• Isabel Caminada

Responsabilidade do arrematante no que tange ao pagamento de débitos condominiais



Como é cediço, as taxas condominiais são devidas pelos residentes de condomínio horizontal ou edilício e consistem no valor cobrado de cada condômino, a partir do rateio das despesas comuns, sobretudo referentes à manutenção e limpeza das áreas compartilhadas.

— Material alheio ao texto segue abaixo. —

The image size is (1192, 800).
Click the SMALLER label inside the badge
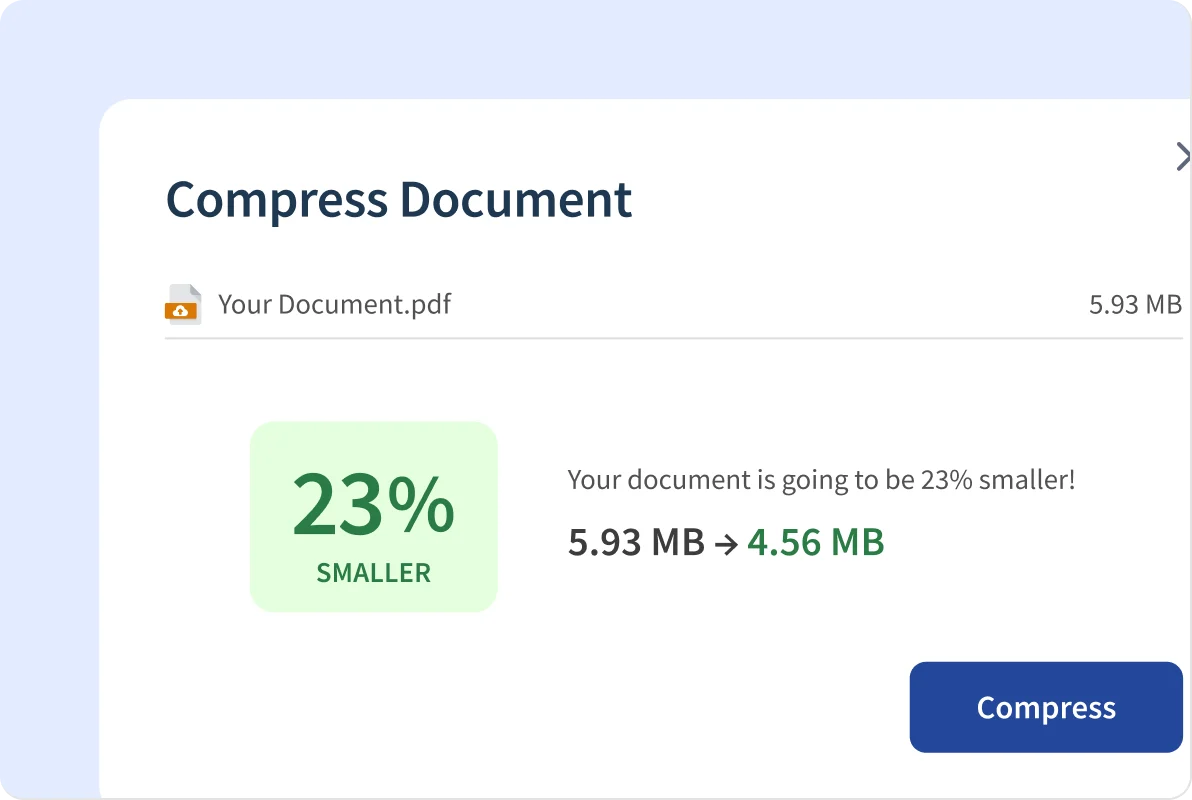(373, 573)
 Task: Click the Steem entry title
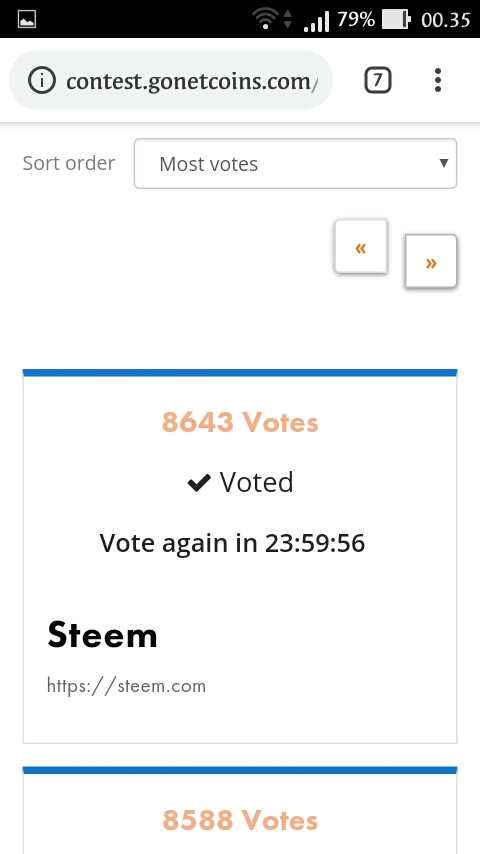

Por óbvio, o pagamento das taxas condominiais revela-se essencial à conservação da propriedade, sendo imprescindível a contribuição de todos os condôminos com a sua quota-parte.


Tamanha a importância do adimplemento por todos os residentes do condomínio, que a Lei n.º 8.009/90, em seu art. 3º, inciso IV , excepciona a impenhorabilidade do bem de família — propriedade destinada à residência e moradia da família — para a cobrança de taxas e contribuições devidas em função do imóvel, tais como a contribuição condominial.

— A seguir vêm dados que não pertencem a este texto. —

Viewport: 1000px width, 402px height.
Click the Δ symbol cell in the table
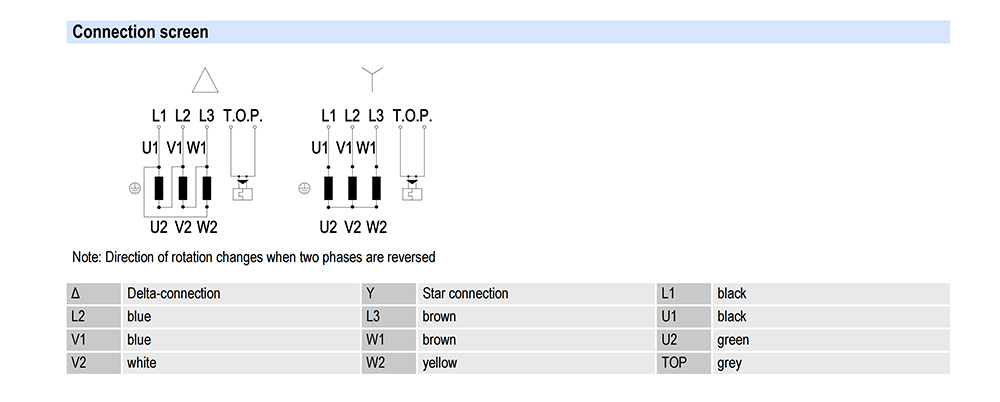point(93,294)
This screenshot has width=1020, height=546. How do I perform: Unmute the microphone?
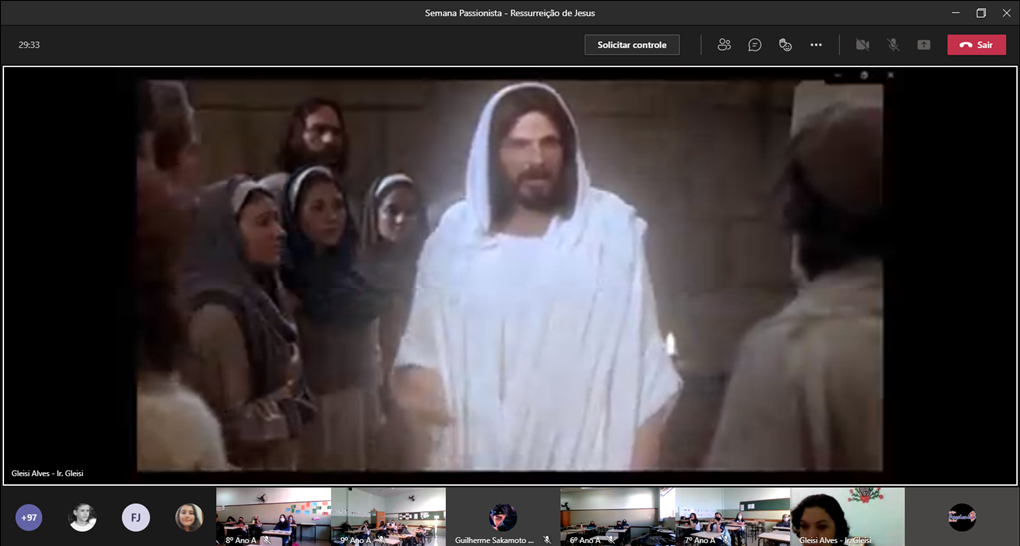tap(893, 45)
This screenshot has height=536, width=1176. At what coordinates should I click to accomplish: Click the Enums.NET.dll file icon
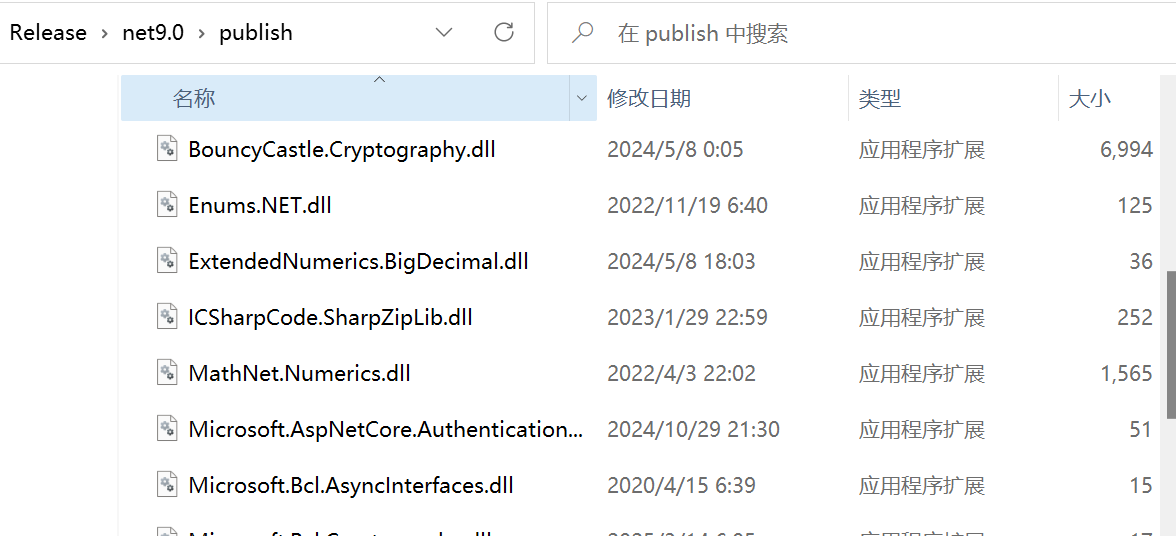point(166,205)
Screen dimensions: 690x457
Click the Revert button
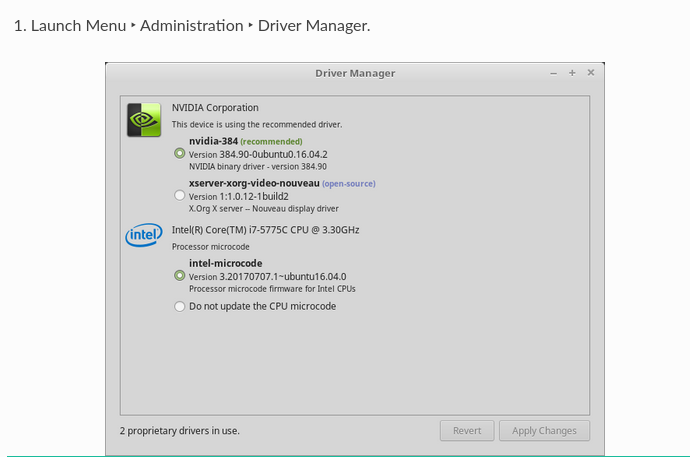[x=467, y=431]
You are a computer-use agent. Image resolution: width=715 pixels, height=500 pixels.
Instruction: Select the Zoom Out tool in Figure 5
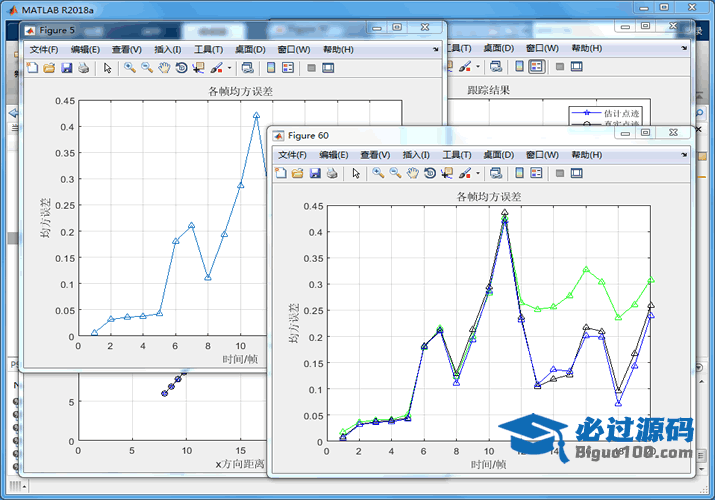pyautogui.click(x=146, y=67)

O dispositivo pauta-se no entendimento de que seria desarrazoado fazer com que os demais condôminos, além de adimplirem com suas obrigações, suportassem os encargos da unidade em mora indefinidamente. Por esse motivo, em ação de execução movida em face do morador inadimplente, caso não sejam encontrados outros bens, o imóvel poderá ser penhorado.


A dúvida que se coloca na hipótese de o imóvel ser leiloado é sobre quem deverá arcar com as obrigações dele decorrentes.


Consoante a jurisprudência do STJ, as taxas condominiais possuem natureza propter rem, cuja prestação não deriva da vontade do devedor, mas de sua condição de titular do direito real. Desse modo, se o direito que se origina é transmitido, a obrigação o acompanha.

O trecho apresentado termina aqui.